Regulation mechanism of droplets wetting on banana leaf surface and its dynamic contact angle wetting model

Abstract

The effective wetting and deposition of pesticide droplets on the leaf surface significantly affect the control of pests and diseases, and its mainly affected by the leaf surface properties and pesticide formulation properties. This article aims to investigate the wettability regulation mechanism and dynamic wetting properties of banana leaves, in order to intelligently design appropriate pesticide formulations. The micro-morphology of the banana leaves exhibits a micro-nano dual-scale structure with different microstructures and roughness on the adaxial side and abaxial side. Correspondingly, the wettability on the adaxial side of the banana leaf with higher roughness (R_q = 71.1 nm) is always better than that on the abaxial side (R_q = 42.5 nm). The droplet contact performance of droplets exhibits a strong concentration dependence of surfactants, which regulate the inter-species differences in the wettability of different pesticide formulations on both sides.
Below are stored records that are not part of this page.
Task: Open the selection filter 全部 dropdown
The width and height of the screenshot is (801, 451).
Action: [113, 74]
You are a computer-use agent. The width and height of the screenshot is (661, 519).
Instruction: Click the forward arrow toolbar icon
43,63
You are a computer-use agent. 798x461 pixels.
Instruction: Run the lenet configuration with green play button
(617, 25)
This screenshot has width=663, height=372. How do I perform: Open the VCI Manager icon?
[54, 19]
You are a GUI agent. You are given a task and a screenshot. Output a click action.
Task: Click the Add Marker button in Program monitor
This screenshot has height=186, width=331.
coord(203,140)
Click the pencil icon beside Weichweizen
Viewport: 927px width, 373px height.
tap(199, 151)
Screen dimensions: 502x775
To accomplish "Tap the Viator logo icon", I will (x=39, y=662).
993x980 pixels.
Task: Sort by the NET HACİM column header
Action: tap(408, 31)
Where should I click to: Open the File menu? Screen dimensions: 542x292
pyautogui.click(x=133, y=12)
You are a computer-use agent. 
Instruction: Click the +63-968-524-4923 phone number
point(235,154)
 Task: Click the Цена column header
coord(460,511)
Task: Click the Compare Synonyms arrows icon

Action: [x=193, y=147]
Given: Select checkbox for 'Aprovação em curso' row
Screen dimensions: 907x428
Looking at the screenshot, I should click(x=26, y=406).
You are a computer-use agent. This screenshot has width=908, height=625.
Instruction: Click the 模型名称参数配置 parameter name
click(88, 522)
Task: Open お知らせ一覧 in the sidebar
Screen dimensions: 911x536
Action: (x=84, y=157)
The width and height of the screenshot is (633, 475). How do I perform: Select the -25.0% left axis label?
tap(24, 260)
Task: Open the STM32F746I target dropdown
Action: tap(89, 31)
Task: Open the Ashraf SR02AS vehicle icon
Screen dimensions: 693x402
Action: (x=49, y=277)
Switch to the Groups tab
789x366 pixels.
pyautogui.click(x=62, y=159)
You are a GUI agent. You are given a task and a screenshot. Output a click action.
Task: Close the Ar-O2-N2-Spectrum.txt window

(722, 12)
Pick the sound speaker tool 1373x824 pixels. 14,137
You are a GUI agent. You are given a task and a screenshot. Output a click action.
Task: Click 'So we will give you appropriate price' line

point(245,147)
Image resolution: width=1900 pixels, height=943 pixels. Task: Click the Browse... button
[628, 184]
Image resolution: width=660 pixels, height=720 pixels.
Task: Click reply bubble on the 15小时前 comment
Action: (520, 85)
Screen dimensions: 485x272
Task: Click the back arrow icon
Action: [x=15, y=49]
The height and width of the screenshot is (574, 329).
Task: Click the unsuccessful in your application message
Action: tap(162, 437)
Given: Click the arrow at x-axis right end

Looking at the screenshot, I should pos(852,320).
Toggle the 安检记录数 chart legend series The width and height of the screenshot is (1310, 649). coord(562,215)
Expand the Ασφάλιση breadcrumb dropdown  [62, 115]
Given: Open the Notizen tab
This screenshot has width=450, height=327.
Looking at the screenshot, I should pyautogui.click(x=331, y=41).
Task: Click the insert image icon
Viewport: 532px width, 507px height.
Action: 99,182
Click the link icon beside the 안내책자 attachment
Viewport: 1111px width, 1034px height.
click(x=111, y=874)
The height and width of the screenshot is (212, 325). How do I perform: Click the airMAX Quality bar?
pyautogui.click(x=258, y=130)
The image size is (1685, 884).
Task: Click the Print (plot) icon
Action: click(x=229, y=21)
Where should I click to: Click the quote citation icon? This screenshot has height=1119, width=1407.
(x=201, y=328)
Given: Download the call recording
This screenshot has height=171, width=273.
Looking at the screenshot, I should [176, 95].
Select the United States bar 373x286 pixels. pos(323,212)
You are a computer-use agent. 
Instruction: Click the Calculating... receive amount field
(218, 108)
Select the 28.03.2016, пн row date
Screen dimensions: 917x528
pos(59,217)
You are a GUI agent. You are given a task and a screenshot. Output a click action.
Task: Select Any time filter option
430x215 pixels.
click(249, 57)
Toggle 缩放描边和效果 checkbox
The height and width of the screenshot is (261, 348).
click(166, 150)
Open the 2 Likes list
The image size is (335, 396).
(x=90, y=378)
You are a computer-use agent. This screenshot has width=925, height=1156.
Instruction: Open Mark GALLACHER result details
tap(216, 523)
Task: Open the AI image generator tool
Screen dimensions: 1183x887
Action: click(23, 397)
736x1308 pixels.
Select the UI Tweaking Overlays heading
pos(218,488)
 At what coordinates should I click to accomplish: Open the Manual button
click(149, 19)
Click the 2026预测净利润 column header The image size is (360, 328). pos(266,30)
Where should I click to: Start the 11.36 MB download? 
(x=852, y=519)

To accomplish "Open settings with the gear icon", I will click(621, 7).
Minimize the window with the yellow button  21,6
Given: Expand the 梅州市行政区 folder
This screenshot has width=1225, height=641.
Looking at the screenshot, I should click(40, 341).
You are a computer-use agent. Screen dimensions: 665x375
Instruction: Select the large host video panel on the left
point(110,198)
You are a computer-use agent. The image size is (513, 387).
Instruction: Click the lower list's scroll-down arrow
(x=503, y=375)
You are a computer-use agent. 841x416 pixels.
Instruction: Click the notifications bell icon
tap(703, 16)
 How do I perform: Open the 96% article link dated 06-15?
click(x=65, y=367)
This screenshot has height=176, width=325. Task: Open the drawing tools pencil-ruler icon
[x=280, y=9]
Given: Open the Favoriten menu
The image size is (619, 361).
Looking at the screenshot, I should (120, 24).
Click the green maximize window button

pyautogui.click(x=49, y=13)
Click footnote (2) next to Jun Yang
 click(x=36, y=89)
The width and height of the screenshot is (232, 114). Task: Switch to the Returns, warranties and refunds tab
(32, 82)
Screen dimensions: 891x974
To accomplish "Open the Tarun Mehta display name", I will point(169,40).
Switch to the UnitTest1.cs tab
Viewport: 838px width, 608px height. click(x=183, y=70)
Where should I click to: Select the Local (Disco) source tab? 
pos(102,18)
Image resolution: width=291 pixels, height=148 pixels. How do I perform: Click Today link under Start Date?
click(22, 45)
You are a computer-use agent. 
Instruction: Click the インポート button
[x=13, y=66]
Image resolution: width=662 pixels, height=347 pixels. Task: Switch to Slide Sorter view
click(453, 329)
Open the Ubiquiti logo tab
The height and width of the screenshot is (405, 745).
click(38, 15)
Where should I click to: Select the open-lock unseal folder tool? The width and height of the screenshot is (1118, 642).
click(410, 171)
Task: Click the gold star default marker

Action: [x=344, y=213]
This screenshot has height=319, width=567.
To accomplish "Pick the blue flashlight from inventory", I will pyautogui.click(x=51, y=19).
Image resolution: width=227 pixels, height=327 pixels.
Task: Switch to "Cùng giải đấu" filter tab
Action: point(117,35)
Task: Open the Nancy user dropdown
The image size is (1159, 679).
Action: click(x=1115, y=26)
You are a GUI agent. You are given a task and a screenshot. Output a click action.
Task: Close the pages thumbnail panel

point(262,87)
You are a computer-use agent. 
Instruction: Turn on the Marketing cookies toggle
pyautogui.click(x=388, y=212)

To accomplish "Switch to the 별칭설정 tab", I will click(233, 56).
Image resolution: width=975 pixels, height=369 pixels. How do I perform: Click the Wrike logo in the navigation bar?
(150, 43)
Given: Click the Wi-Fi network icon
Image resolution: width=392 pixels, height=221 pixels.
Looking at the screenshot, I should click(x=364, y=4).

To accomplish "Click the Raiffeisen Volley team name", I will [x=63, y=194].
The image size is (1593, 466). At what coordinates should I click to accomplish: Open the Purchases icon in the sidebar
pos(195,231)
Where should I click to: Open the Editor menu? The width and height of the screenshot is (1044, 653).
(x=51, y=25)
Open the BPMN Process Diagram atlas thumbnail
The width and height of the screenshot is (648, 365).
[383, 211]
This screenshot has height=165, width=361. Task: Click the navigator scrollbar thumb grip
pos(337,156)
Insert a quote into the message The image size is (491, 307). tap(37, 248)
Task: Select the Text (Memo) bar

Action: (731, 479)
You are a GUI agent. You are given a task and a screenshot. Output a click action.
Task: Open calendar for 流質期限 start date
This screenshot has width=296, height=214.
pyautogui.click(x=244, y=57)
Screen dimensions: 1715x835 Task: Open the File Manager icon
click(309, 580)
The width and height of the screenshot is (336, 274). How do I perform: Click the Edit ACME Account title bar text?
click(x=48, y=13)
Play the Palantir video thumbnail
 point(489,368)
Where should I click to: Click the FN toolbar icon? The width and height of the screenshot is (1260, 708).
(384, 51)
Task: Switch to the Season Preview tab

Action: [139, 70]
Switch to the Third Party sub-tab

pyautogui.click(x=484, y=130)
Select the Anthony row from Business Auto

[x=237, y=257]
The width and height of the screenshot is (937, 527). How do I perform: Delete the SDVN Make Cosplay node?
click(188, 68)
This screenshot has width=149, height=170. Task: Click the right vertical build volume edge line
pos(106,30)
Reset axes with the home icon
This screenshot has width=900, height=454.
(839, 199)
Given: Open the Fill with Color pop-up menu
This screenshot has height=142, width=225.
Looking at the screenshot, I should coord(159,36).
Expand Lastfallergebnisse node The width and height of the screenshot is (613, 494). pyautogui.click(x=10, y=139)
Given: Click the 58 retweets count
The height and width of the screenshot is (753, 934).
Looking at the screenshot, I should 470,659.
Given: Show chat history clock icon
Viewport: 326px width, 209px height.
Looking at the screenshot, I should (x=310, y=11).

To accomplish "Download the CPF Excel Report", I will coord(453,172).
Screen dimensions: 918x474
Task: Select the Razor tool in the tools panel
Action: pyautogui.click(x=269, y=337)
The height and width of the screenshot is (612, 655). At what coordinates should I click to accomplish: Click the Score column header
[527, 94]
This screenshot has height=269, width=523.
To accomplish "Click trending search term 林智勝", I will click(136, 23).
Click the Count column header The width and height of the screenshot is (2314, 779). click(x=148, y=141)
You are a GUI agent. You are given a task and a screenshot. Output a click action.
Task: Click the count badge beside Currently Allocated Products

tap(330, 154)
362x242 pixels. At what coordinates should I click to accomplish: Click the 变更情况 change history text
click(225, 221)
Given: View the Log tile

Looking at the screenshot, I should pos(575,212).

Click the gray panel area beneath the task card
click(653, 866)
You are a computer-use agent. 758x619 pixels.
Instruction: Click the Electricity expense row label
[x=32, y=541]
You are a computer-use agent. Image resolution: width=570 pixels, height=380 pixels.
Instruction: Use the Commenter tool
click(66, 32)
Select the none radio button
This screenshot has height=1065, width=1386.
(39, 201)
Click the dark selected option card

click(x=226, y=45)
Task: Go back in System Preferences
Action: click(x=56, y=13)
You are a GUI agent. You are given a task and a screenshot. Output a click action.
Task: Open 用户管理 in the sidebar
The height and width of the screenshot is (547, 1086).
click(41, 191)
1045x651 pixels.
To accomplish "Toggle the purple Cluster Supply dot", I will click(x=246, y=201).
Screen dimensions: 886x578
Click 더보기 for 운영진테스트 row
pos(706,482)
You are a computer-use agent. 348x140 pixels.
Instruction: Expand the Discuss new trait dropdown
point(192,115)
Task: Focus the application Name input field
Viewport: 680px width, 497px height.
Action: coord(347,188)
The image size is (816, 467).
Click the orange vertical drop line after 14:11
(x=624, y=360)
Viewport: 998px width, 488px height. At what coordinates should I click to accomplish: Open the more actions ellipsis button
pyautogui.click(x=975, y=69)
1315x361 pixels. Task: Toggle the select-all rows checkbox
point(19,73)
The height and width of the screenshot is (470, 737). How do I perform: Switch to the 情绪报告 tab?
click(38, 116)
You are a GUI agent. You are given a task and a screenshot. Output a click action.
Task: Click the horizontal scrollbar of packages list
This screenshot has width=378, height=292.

Besides, the dynamic wetting process of pesticide droplets exhibits strong time dependence, by using a time series method to establish an AR(2) model, precise simulation and prediction of the contact angle changes on the adaxial side (R² = 0.9560) and abaxial side (R² = 0.8903) during the dynamic wetting process were achieved. The dynamic wetting model provides new insights into the spreading and deposition processes of droplets on leaves. This work provides a favorable reference for the study of the dynamic balance between wetting and adhesion properties of pesticide spray on leaf surfaces.